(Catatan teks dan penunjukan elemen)
+++++

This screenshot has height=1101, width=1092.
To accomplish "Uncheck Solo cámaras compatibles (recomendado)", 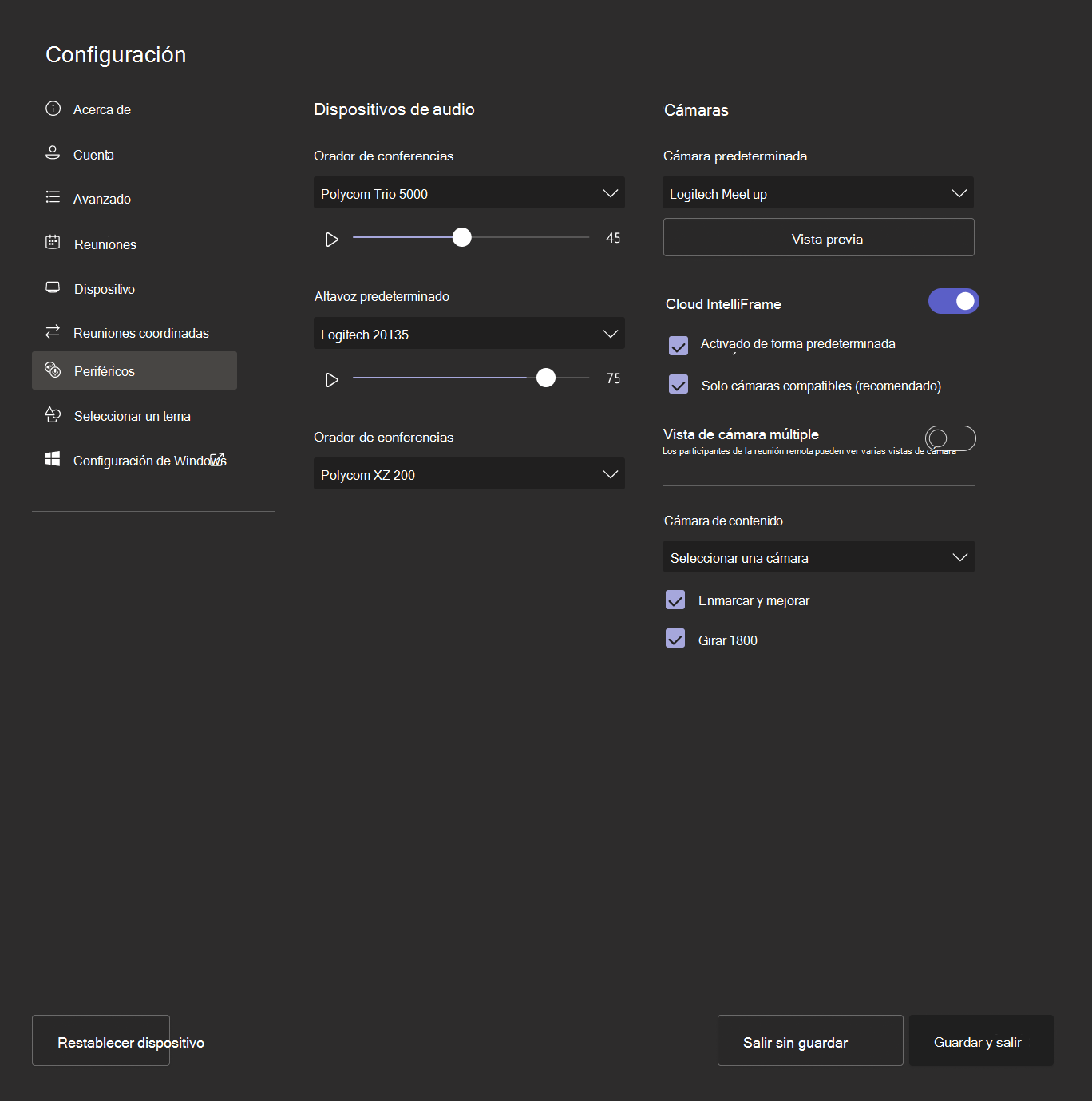I will [x=678, y=385].
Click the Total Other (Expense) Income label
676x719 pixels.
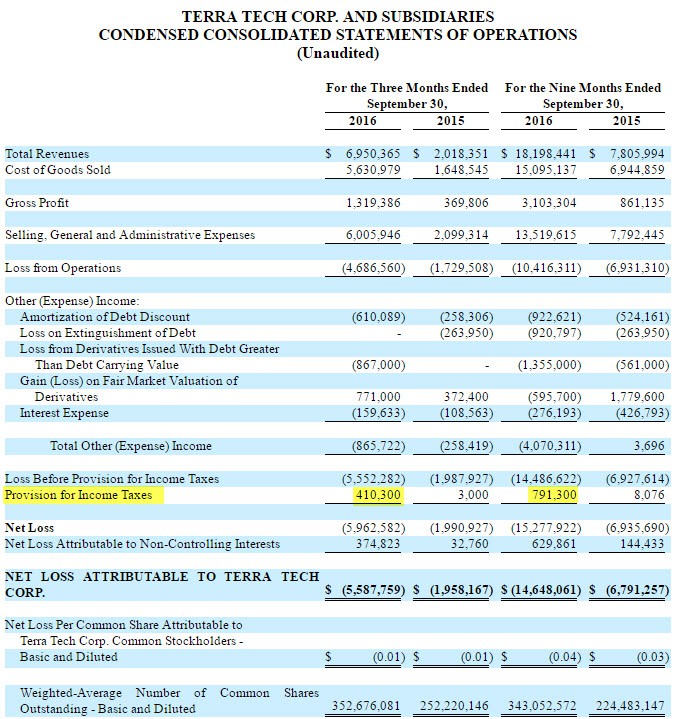(x=131, y=446)
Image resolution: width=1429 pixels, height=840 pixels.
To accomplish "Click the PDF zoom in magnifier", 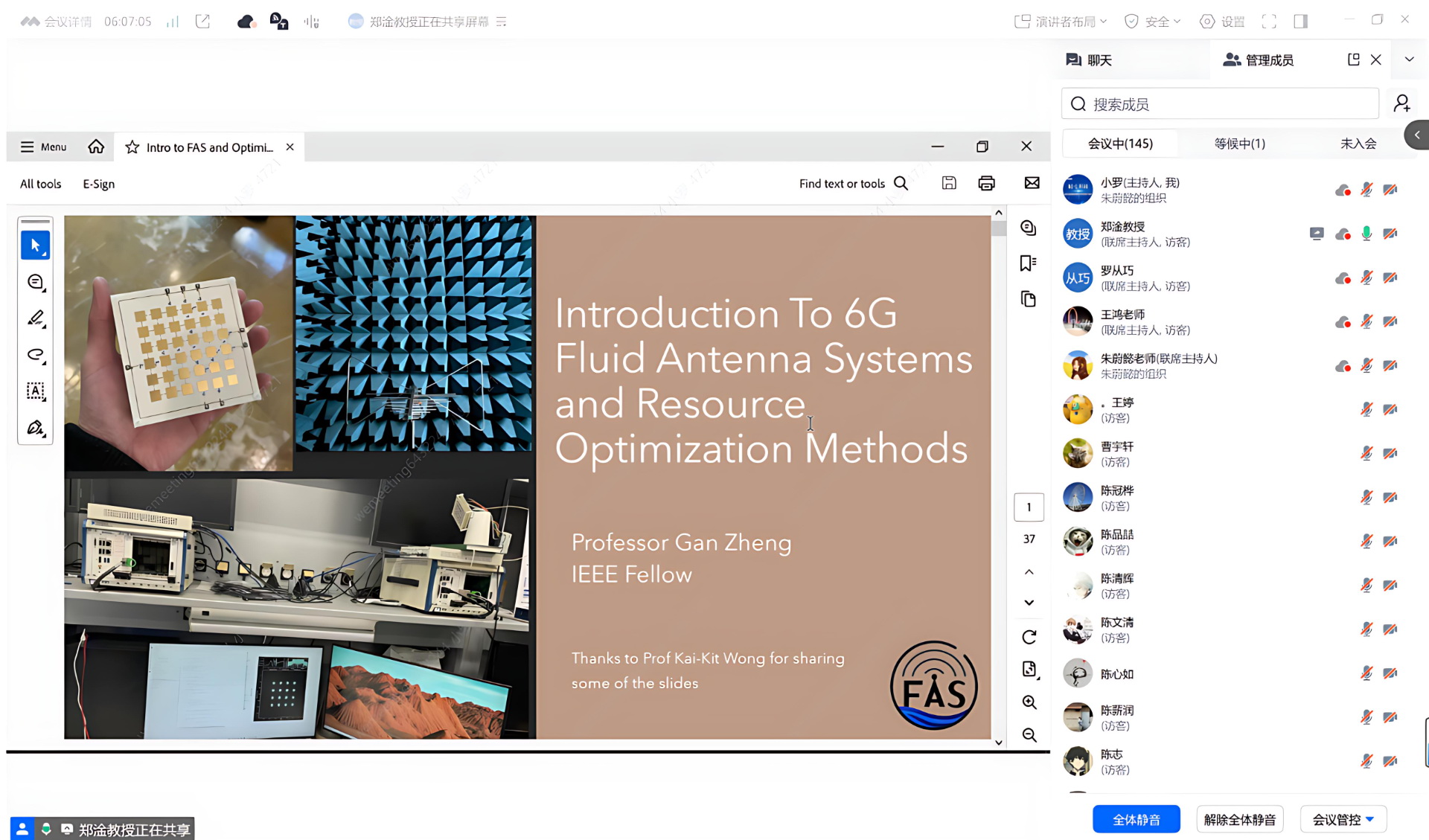I will click(1029, 702).
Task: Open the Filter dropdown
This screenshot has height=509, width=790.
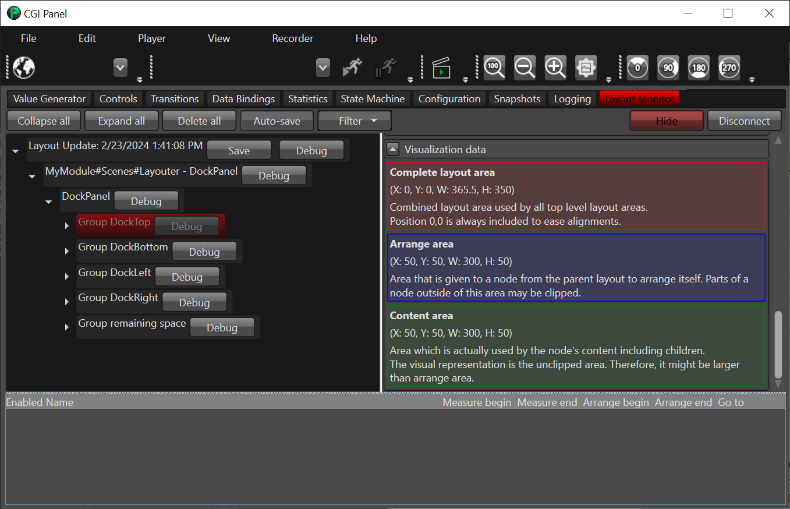Action: 355,121
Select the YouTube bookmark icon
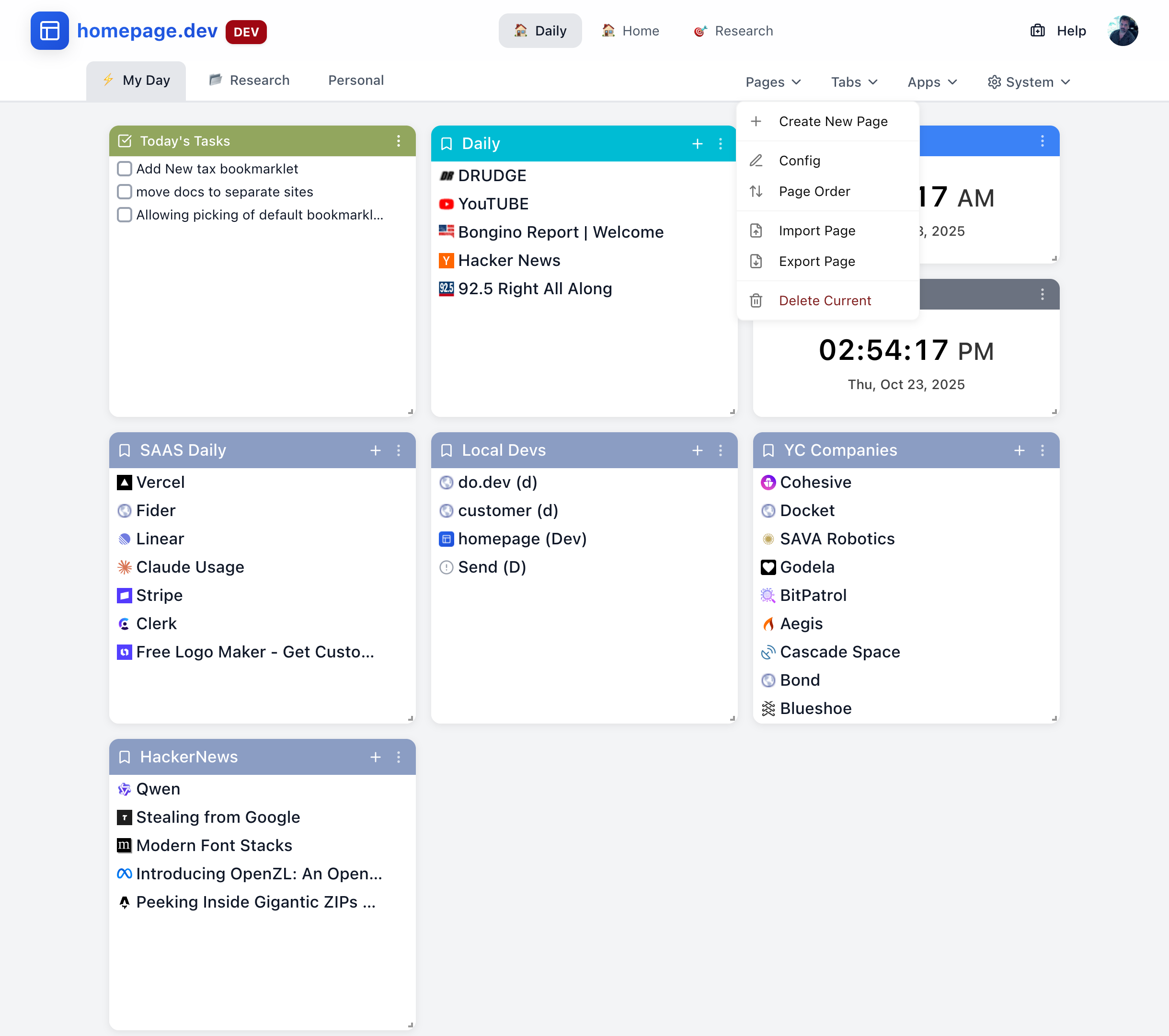 446,204
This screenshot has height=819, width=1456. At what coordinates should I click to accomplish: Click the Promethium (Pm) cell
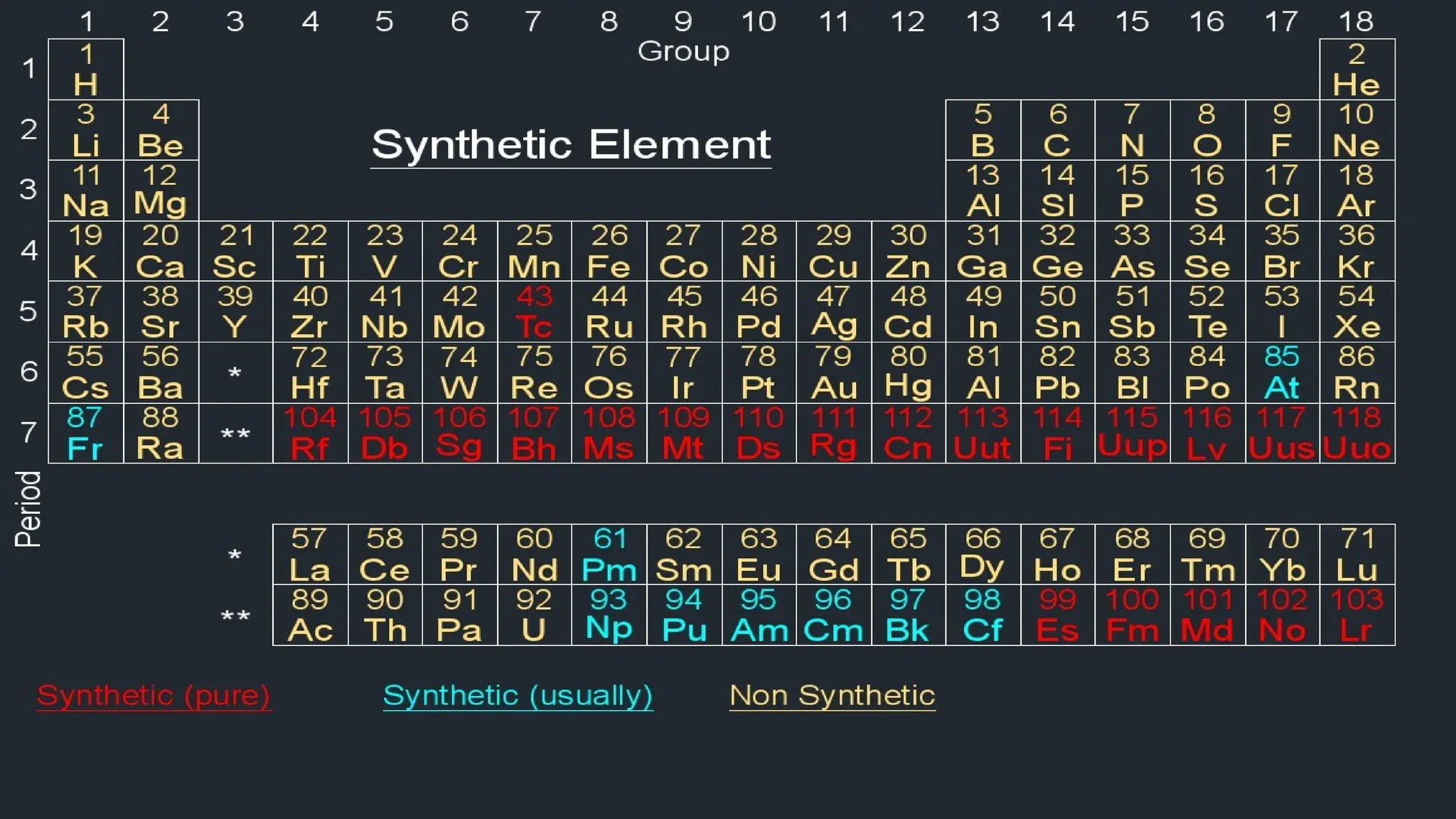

+++++

Petunjuk Latihan - Hitung baris dalam entri di atas yang memuat kata "screenshot", dengan membedakan huruf besar dan kecil. Tuliskan jumlahnya saja.

Jawaban - 3